** GOAL OF THE EXERCISE **
Below are the entries to work from; restate word for word the portion that opens with the line containing "Viewport: 474px width, 673px" and closes with the line containing "Open the WhatsApp", keeping both.

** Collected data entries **
··········

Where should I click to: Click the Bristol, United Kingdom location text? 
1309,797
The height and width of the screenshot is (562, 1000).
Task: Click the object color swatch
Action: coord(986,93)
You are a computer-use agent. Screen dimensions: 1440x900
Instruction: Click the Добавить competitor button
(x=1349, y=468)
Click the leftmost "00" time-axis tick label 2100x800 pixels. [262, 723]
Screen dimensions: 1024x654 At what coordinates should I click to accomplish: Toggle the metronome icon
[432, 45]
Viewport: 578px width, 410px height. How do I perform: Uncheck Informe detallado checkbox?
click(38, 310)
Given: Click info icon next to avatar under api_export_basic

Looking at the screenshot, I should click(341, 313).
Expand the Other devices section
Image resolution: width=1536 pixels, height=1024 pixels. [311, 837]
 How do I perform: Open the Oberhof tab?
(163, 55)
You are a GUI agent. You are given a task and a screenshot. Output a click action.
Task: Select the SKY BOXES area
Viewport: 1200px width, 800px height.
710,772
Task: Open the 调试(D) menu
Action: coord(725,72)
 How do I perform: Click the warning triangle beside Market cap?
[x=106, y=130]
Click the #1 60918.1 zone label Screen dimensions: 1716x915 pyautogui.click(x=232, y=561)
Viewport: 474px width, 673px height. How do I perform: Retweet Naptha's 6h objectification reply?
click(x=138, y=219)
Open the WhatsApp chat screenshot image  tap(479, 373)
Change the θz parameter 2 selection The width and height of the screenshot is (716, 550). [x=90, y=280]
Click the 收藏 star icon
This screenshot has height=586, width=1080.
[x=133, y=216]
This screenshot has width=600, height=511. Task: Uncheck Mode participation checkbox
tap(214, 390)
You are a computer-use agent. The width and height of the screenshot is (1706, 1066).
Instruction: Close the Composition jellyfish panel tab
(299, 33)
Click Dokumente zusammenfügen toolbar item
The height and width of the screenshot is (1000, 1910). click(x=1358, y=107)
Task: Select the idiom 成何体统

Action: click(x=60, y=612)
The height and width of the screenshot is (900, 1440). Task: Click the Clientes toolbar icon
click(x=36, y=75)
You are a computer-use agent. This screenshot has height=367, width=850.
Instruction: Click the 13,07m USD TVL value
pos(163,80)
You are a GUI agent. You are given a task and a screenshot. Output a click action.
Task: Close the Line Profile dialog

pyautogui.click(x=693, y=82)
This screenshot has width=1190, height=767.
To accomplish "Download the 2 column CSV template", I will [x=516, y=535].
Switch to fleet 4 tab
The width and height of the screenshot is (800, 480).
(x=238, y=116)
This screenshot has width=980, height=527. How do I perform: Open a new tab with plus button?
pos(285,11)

··········

** SOLUTION FOR THIS TASK **
Viewport: 474px width, 673px height. How do I perform: Retweet Naptha's 6h objectification reply?
click(x=138, y=219)
Open the WhatsApp chat screenshot image  tap(479, 373)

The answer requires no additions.